Search the entries for the line containing "Startseite (45, 67)". Repeat it, then every line after it, exactly through the final line.
- - - -
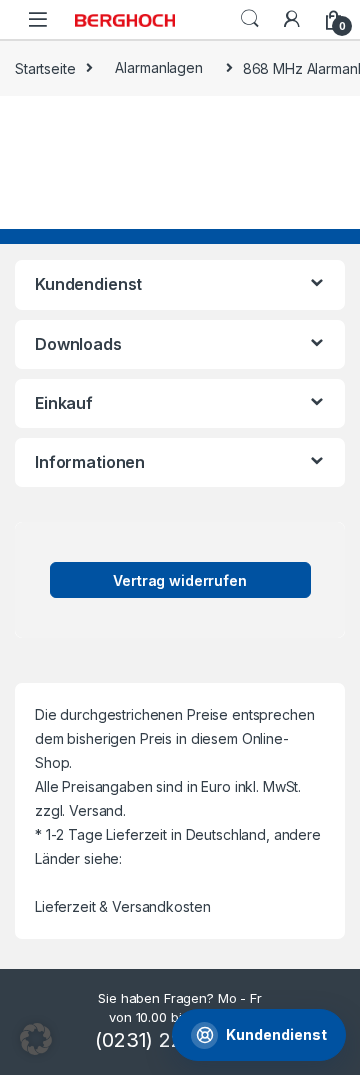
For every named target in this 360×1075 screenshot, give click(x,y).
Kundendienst (276, 1034)
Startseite (45, 67)
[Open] (38, 19)
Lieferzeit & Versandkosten (122, 906)
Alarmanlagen (158, 67)
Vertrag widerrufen (179, 580)
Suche (250, 19)
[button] (36, 1039)
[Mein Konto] (292, 19)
- - - -
## Output below:
Startseite (45, 67)
[Open] (38, 19)
Lieferzeit & Versandkosten (122, 906)
Alarmanlagen (158, 67)
Vertrag widerrufen (179, 580)
Suche (250, 19)
[button] (36, 1039)
[Mein Konto] (292, 19)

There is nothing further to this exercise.